Le droit à la déconnexion fait en effet partie du « Deal pour l’emploi ». Le comité ministériel restreint du gouvernement fédéral est parvenu à un accord le 15 février 2022 sur un vaste ensemble de mesures visant à moderniser notre marché du travail. Ces mesures doivent contribuer à ce que la Belgique atteigne un taux d’emploi de 80 % d’ici 2030. L’introduction d’un véritable droit à la déconnexion en fait partie et « devrait alléger la pression que de nombreux travailleurs subissent au travail ».
Cependant, à l’heure actuelle, nous attendons toujours (et probablement pour plusieurs mois encore) une législation concrète mettant en œuvre ce droit à la déconnexion pour le secteur privé. Un projet de loi portant sur diverses dispositions est prêt à être approuvé en première lecture par le Conseil des ministres. Ensuite, le texte devra également être confirmé par les partenaires sociaux au sein du Conseil national du travail, avant de pouvoir être approuvé par le gouvernement en deuxième lecture.
Le gouvernement a déjà indiqué que le droit ne sera introduit que pour les entreprises de plus de 20 employés. En outre, les employeurs devront fixer les accords concrets concernant le droit à la déconnexion au sein d’une convention collective de travail.
Cela signifie-t-il que les travailleurs n’ont actuellement aucun droit à la déconnexion en dehors des heures de travail ? Non. L’introduction progressive d’un droit à la déconnexion ne doit évidemment pas laisser penser que les travailleurs seraient actuellement obligés d’être joignables en dehors des heures de travail.

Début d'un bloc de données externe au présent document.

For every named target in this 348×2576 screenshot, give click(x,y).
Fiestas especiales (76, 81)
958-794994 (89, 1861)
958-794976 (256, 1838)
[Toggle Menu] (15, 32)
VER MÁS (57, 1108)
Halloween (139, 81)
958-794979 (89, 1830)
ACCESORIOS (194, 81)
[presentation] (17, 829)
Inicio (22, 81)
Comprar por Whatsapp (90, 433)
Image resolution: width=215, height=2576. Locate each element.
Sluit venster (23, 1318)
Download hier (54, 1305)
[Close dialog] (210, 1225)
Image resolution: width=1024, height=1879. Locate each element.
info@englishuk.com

Notre droit du travail prévoit déjà de nombreuses obligations concernant le respect des limites de temps de travail et des périodes de repos des travailleurs. Il s’ensuit que les travailleurs ne sont, par principe, évidemment pas tenus de fournir des prestations en dehors de leurs heures de travail. Certes, les travailleurs investis d’un poste de direction ou de confiance n’entrent pas dans le champ d’application des dispositions relatives à la durée du travail mais ils n’échappent cependant pas aux dispositions relatives au bien-être au travail, de sorte qu’on ne peut pas non plus attendre d’eux qu’ils soient connectés en permanence.
En outre, comme expliqué plus haut, le législateur a déjà prévu une obligation pour les employeurs d’organiser une consultation autour des questions de déconnexion, sur la base de laquelle des mesures spécifiques au niveau de l’entreprise peuvent ensuite être introduites.

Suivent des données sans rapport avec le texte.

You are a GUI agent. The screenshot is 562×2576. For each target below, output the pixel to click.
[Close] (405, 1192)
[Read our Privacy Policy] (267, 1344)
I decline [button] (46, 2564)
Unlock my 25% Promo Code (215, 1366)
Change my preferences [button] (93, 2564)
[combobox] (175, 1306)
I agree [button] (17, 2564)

Il nous semble que la formalisation du droit à la déconnexion apportera toutefois une réelle plus-value au cadre existant. La réduction de la connectivité permanente des travailleurs n’implique en effet pas seulement un changement de la culture de travail de nombreuses organisations mais aussi des travailleurs eux-mêmes. Bien qu’ils n’y soient nullement tenus, les travailleurs continuent bien souvent de répondre aux courriels en dehors des heures de travail parce qu’ils évoluent dans une culture d’entreprise encourageant une réactivité constante et parce qu’ils éprouvent eux-mêmes des difficultés à se déconnecter des outils numériques après les heures de travail. L’inscription explicite du droit à la déconnexion dans la législation, voire l’obligation de prendre des mesures à cet effet au niveau de l’entreprise et/ou du secteur, pourrait dès lors, selon nous, contribuer à faire évoluer les mentalités des employeurs et des travailleurs dans le bon sens.
Dans l’attente d’un texte légal, vous pouvez d’ores et déjà, en tant qu’employeur, prendre quelques mesures simples afin d’assurer le bien-être de vos travailleurs (ce à quoi tout employeur est d’ailleurs tenu) en instaurant une culture de la déconnexion dans votre organisation. Pensez, entre autres, à l’interdiction des réunions après 18 heures, à l’organisation de formations sur le bien-être pour votre personnel, etc.